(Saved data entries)
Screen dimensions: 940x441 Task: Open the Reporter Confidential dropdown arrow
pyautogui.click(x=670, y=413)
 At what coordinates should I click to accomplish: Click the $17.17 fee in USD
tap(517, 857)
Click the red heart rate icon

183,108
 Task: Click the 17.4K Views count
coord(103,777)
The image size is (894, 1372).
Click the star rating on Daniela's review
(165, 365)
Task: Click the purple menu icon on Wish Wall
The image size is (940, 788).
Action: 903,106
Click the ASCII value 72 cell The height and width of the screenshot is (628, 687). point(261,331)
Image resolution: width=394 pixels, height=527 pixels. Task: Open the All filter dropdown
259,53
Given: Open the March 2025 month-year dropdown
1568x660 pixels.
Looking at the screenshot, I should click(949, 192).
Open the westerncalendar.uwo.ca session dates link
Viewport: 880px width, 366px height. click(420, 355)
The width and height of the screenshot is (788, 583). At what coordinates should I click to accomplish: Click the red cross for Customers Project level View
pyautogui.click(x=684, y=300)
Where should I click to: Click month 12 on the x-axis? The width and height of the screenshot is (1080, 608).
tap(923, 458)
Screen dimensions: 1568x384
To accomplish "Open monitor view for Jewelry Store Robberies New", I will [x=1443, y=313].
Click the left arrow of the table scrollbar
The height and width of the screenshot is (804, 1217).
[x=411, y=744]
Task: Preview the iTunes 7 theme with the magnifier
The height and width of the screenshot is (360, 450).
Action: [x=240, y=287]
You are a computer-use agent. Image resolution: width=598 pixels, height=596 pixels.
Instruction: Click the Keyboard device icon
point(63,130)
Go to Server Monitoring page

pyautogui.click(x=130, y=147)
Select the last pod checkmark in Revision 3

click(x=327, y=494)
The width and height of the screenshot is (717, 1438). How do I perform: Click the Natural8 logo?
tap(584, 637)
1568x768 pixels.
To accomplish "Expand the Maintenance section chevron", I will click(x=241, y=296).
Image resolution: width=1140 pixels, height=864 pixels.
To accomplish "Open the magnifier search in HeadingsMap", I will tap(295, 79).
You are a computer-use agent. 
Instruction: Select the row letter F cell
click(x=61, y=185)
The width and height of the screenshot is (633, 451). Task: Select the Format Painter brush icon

WORK ITEM: Reproduce every record above exactly.

SOLUTION TO THIS EXERCISE:
Screen dimensions: 940x441 Task: Open the Reporter Confidential dropdown arrow
pyautogui.click(x=670, y=413)
 At what coordinates should I click to accomplish: Click the $17.17 fee in USD
tap(517, 857)
Click the red heart rate icon

183,108
 Task: Click the 17.4K Views count
coord(103,777)
The image size is (894, 1372).
Click the star rating on Daniela's review
(165, 365)
Task: Click the purple menu icon on Wish Wall
The image size is (940, 788).
Action: 903,106
Click the ASCII value 72 cell The height and width of the screenshot is (628, 687). point(261,331)
Image resolution: width=394 pixels, height=527 pixels. Task: Open the All filter dropdown
259,53
Given: Open the March 2025 month-year dropdown
1568x660 pixels.
Looking at the screenshot, I should click(949, 192).
Open the westerncalendar.uwo.ca session dates link
Viewport: 880px width, 366px height. click(420, 355)
The width and height of the screenshot is (788, 583). At what coordinates should I click to accomplish: Click the red cross for Customers Project level View
pyautogui.click(x=684, y=300)
Where should I click to: Click month 12 on the x-axis? The width and height of the screenshot is (1080, 608).
tap(923, 458)
Screen dimensions: 1568x384
To accomplish "Open monitor view for Jewelry Store Robberies New", I will [x=1443, y=313].
Click the left arrow of the table scrollbar
The height and width of the screenshot is (804, 1217).
[x=411, y=744]
Task: Preview the iTunes 7 theme with the magnifier
The height and width of the screenshot is (360, 450).
Action: [x=240, y=287]
You are a computer-use agent. Image resolution: width=598 pixels, height=596 pixels.
Instruction: Click the Keyboard device icon
point(63,130)
Go to Server Monitoring page

pyautogui.click(x=130, y=147)
Select the last pod checkmark in Revision 3

click(x=327, y=494)
The width and height of the screenshot is (717, 1438). How do I perform: Click the Natural8 logo?
tap(584, 637)
1568x768 pixels.
To accomplish "Expand the Maintenance section chevron", I will click(x=241, y=296).
Image resolution: width=1140 pixels, height=864 pixels.
To accomplish "Open the magnifier search in HeadingsMap", I will tap(295, 79).
You are a computer-use agent. 
Instruction: Select the row letter F cell
click(x=61, y=185)
The width and height of the screenshot is (633, 451). Task: Select the Format Painter brush icon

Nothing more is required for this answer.